By Michael Leonard Tilse more
11 January 2007
Source:
http://groups.google.com/group/alt.religion.scientology/msg/8bbc0d26d40127ea
Hi Professor,
I took a look at the thread and I can understand that the
responses to your query might seem not too friendly. As you
learn more, I think you might understand why you get that
reaction.
I am an ex-scientologist. I was in for 27 years. I did my
share of study and giving and getting auditing.
I am not only out, but I am also trying to inform people
about my experience and what I found out once I left
scientology.
I really don't care that much about the theology of
scientology. Rather, I am concerned with the actions of
scientology. Those actions are rooted in the policy, writings
and behavior of Hubbard.
As perhaps you will learn, many of the things Hubbard said
about himself and his life are simply not true. Things such as
his trips to china, his schooling, his military record, are
available through research and through government, school and
other documents. The sources exterior to scientology reveal that
he lied about himself. Scientology of course will say it is all
fabricated to impugn his reputation.
Yet, if true, these documents and research that clearly show
Hubbard lied also reveal that scientology is fraud.
I don't know about you, but I relied on Hubbard's
representations of himself to make important decisions about
becoming a scientologist, making payments to scientology and
attempting to gain for myself the results Hubbard said
scientology could uniformly deliver to individuals.
Making false representations to people in the process of
getting them to sign up, pay money or deliver time, effort or
resources to you, is fraud.
It doesn't matter if it seems to work, or that you got
something. The false representations make it fraud.
It is well known to many who frequent this group that the
organizations of scientology and people in their employ make
extreme effort to prevent anyone from giving any credence to the
evidence of Hubbard's personal
lies and fraud and the
general lies and fraud of the business he founded. Documents
from the group itself show they tried to
frame people,
physically harm people
and destroy their
reputations in order to prevent this information from being
spread and being believed. I realize this might be hard to
credit. Yet clear evidence of this has been gathered by the FBI,
and exists in many exhibits and testimony in court proceedings.
Tory Christman in
her writings tells about how she as a member of scientology,
working with the 'office of
special affairs' part of the group, helped them to disrupt
communications on the internet as part of these actions. She is
a good source of information. You can even call her.

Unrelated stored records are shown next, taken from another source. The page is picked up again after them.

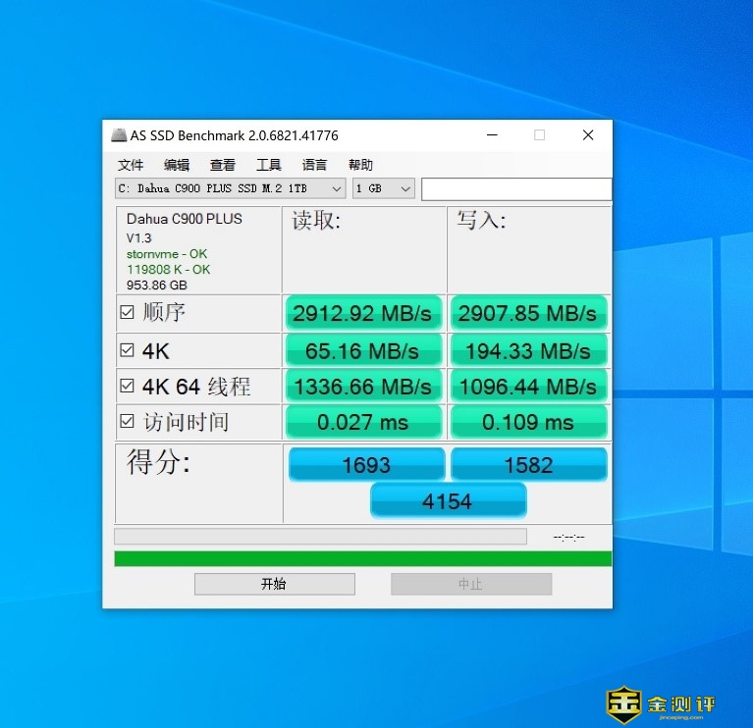Screen dimensions: 753x728
Task: Click the green progress bar
Action: (x=362, y=558)
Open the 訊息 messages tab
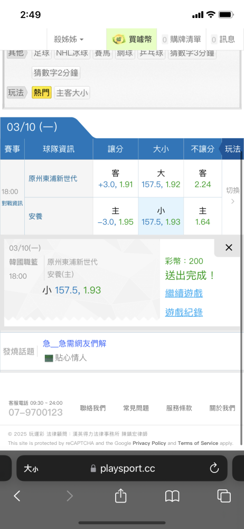 pos(223,40)
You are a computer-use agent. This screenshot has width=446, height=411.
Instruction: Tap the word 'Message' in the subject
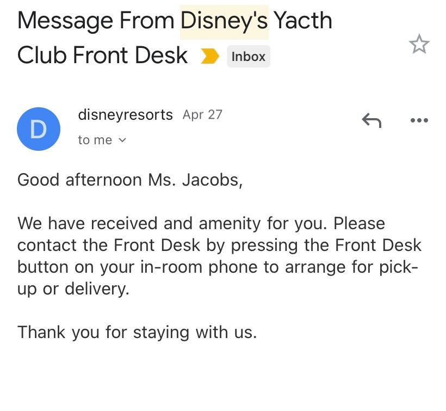[x=65, y=22]
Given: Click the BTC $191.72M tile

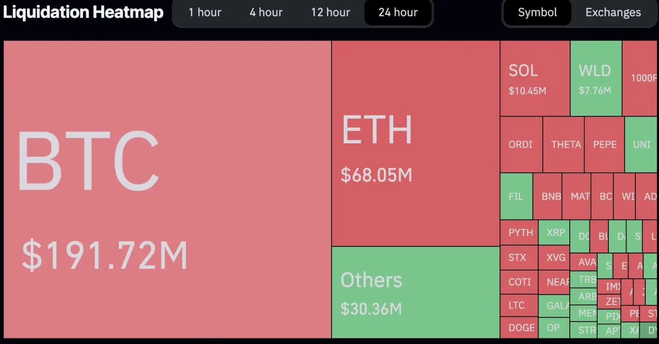Looking at the screenshot, I should tap(167, 189).
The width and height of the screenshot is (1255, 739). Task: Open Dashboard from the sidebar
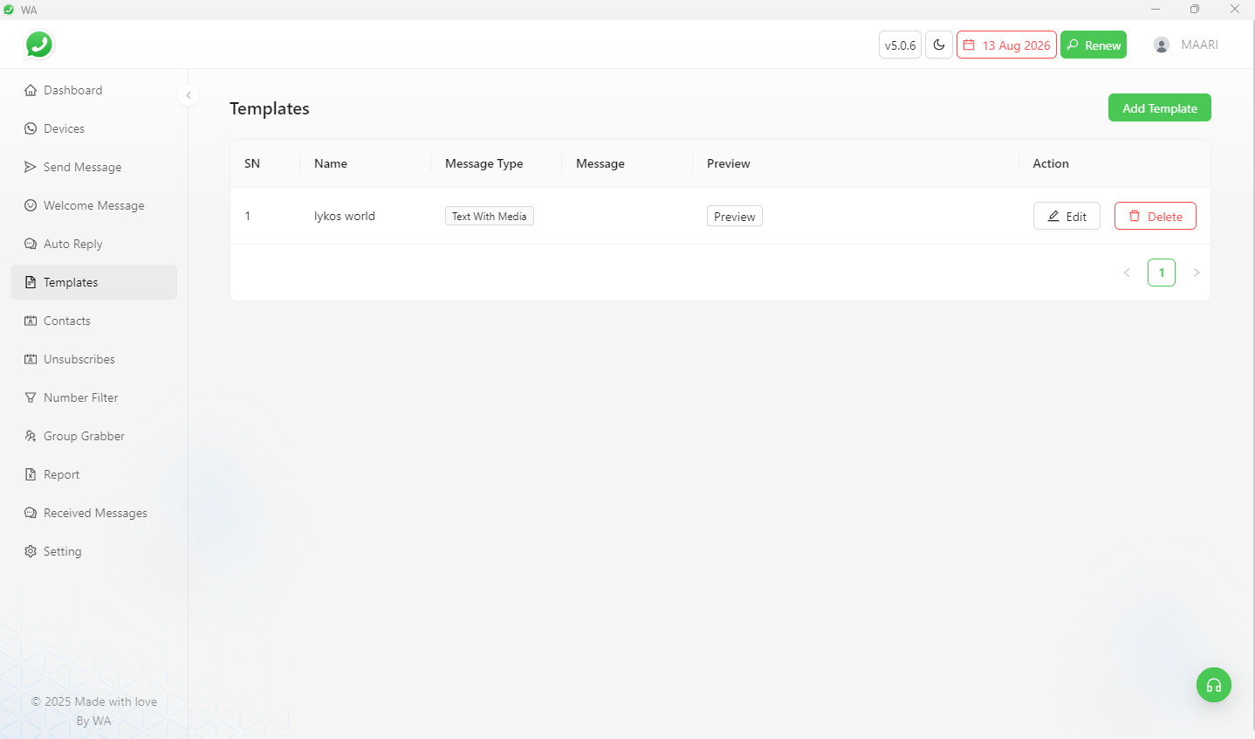(x=72, y=90)
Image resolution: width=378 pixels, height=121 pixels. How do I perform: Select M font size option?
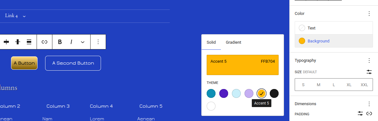318,85
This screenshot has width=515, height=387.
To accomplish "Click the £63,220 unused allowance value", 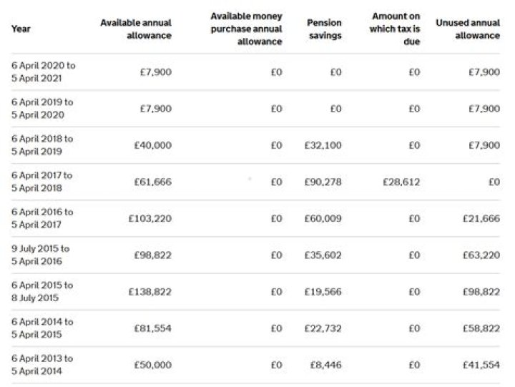I will coord(481,255).
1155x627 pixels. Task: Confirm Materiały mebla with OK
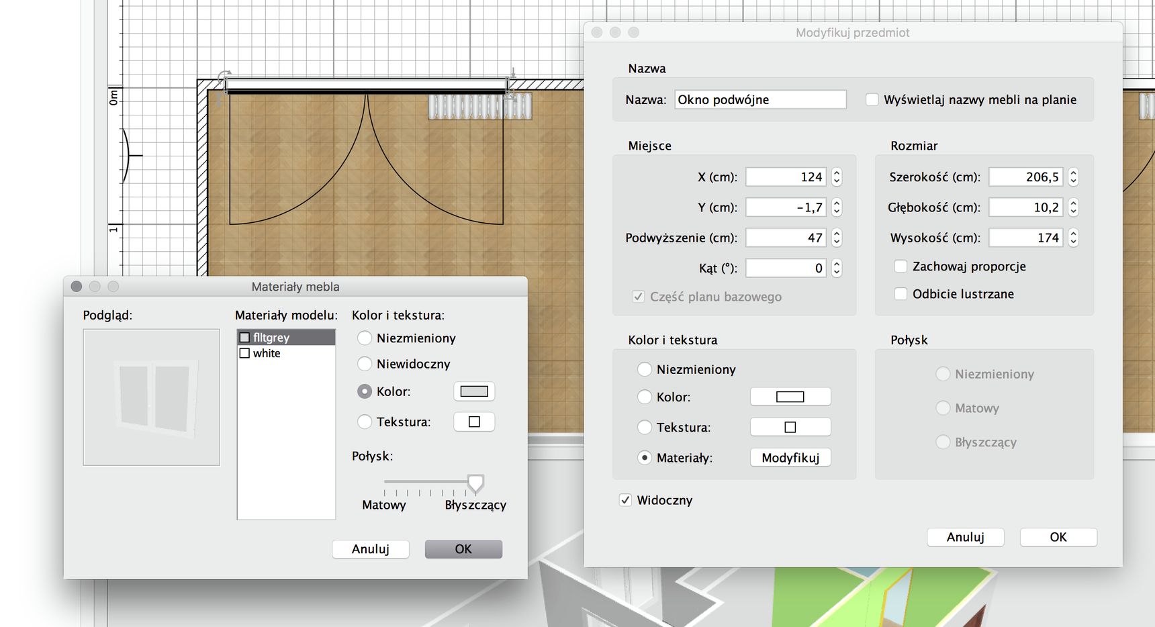(x=463, y=549)
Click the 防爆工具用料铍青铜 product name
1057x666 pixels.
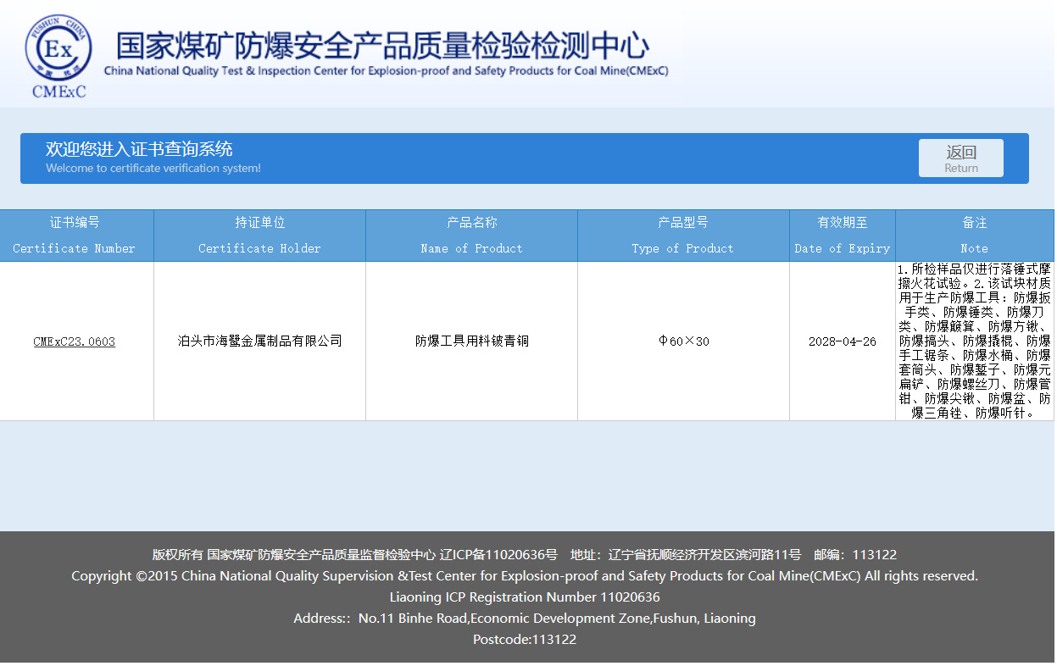(470, 341)
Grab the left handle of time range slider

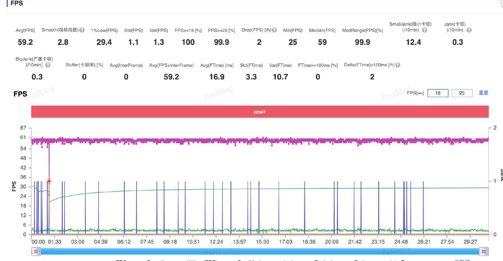(36, 251)
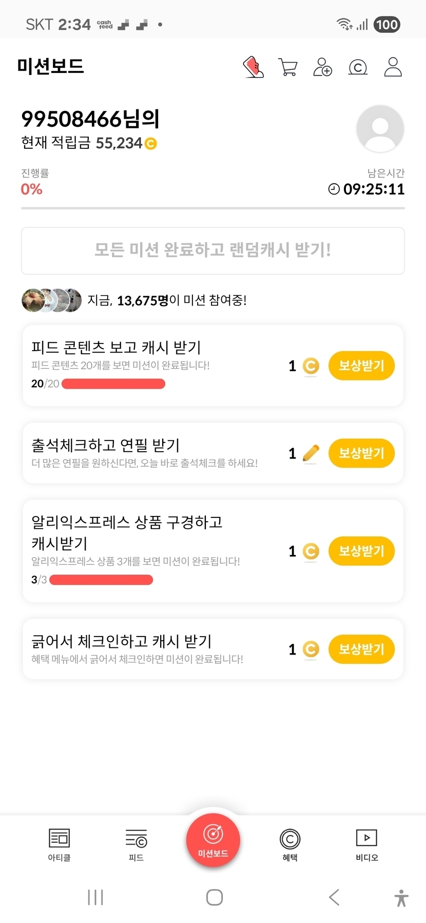Open the cash coin icon in header
Screen dimensions: 426x923
(358, 67)
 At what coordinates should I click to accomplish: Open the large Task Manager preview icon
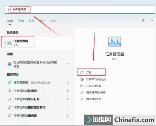tap(115, 42)
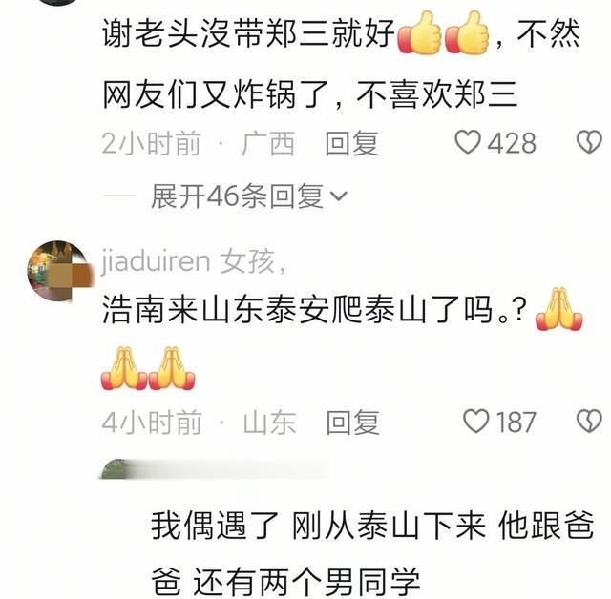Tap the thumbs-up emojis in first comment
Screen dimensions: 611x599
pos(443,33)
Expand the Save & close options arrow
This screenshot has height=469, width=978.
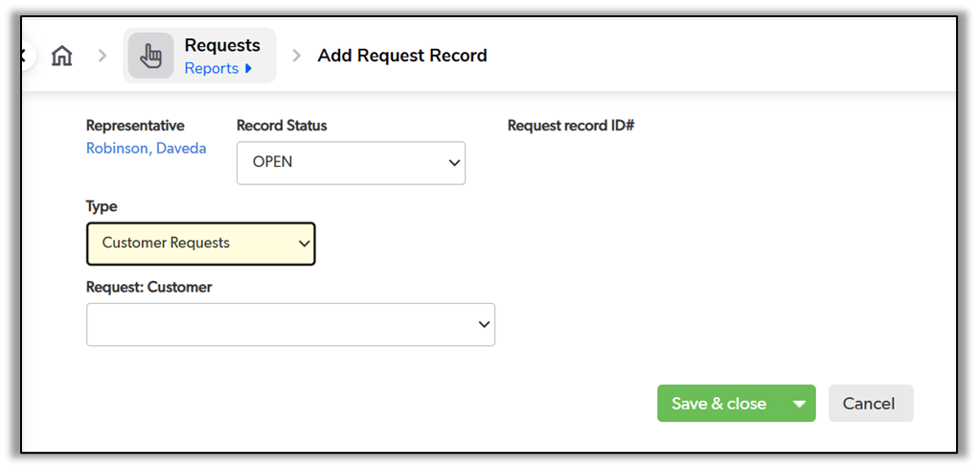coord(799,404)
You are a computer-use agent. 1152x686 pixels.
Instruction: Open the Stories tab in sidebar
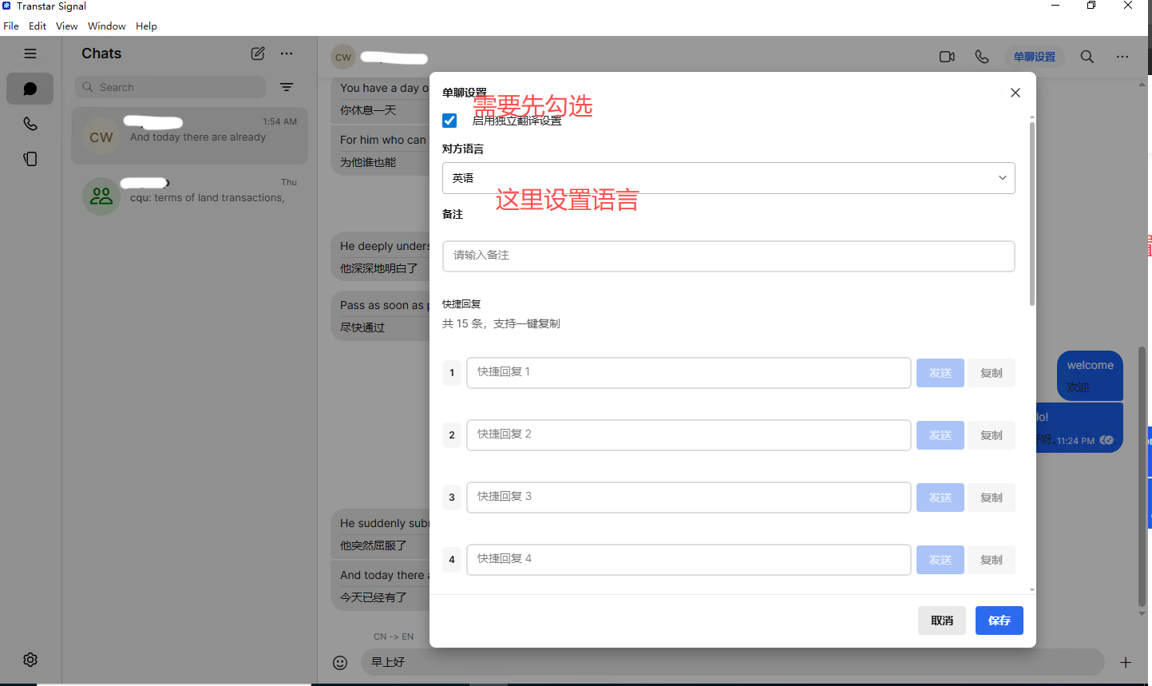click(30, 159)
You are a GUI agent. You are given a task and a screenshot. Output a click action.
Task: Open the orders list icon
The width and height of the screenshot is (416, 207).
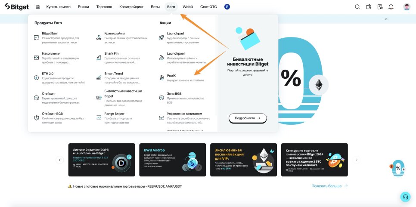[x=380, y=7]
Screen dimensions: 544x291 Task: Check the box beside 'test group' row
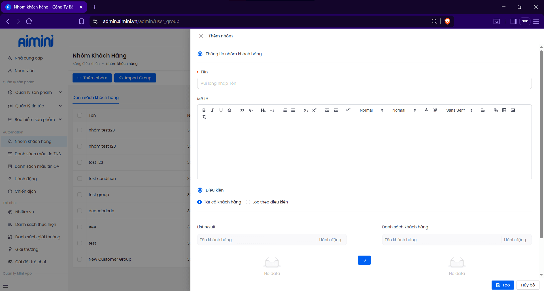[x=80, y=195]
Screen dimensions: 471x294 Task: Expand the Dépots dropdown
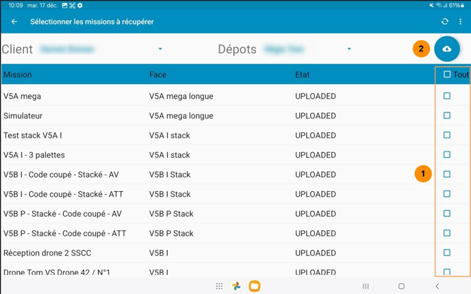click(x=348, y=49)
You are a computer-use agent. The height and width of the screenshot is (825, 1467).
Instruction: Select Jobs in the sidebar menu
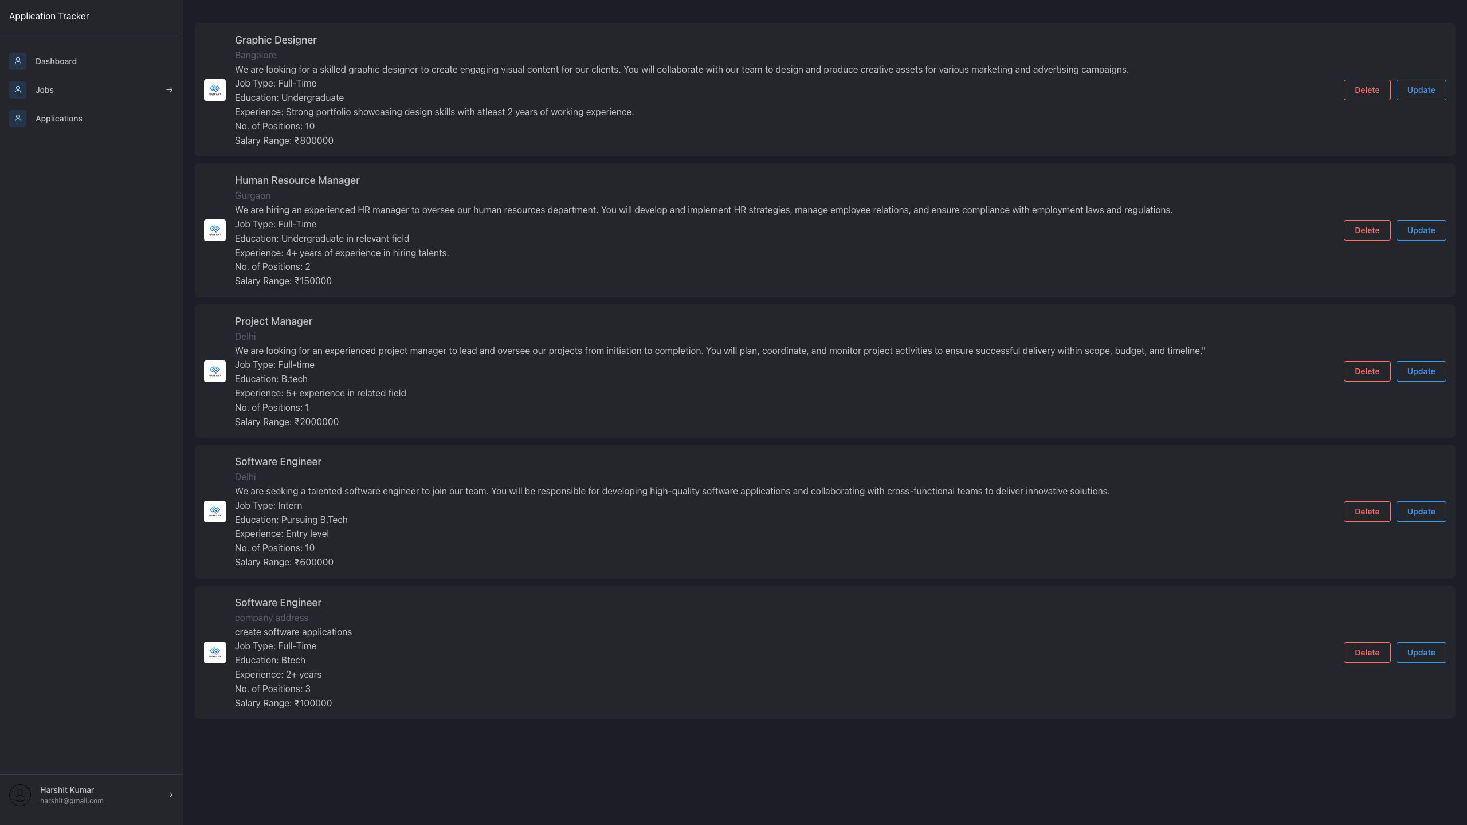click(44, 90)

In my own journey, which you can read some accounts of by
googling my name and reading my essays on the subject, I
determined that there had to be at least one nexus, one key
point of information that I could find out personally if it was
true or false.
For me, that was the event of
Hubbard's
death. The scientology group's explanations and account of
it didn't make sense.
You see, if Hubbard was all he represented himself to be, if
the scientology program delivered what he promised in all the
millions of words of scientology writings and lectures, the he
should have gone out as the bright shining exemplar of all his
tech and philosophy promises.
I determined to compare the account I received from
scientology with the actual documents available from the
coroner's office and county records in San Luis Obispo where he
died in 1986.
I obtained the actual documents from the police files and the
county records. They revealed that Hubbard, far from being the
expected shining OT example,
died in disturbing circumstances, from a stroke, with a drug,
Vistaril, in his body. He was unkempt, had needle injection
marks in his butt, had long hair and finger and toe nails. The
attending doctor notes he experienced
dysphasia
from the stroke before he died. The people with him at the time
and after his death tried to keep the fact of it from the
authorities by calling the funeral home directly, and delayed
doing that for somewhere going on eleven hours after he died.
David Miscavige told
me at the event announcing Hubbard's death, that Hubbard was
strong and healthy and that he only 'left the body' to do more
spiritual research. None of the disturbing details from the
coroner report and death certificate and toxicology screen were
told the assembled scientology members at that event. At the
least it is withholding material facts. And that makes it fraud.
I understand that since the report information now is widely
available, the scientology group tries to down play the
significance of the coroners report, the drug in his body, etc.
To me that is misdirection, cover-up, or just 'rationalized
thought'. The truth is too unpalatable.
Yet, if you really 'confront' the implication of how Hubbard
died, you simply see that the founder and chief promoter of the
tech, ethics, policy and philosophy of scientology did in no way
achieve for even himself what he promised to others. And that
should open the door for you to find out for yourself what else
you have been told has been misrepresented or are out right
lies.
It is too easy for critics and even ex-scientologists to come
to think that those still in the scientology group are not
intelligent, or they are knowing parts of a con game. Or
outright malicious. The known behavior of some scientologists
support that. But I know that the vast majority have simply
never known the outside information and are honesty laboring to
get what Hubbard promised them. I spent 27 years in that state
myself and I try to have compassion.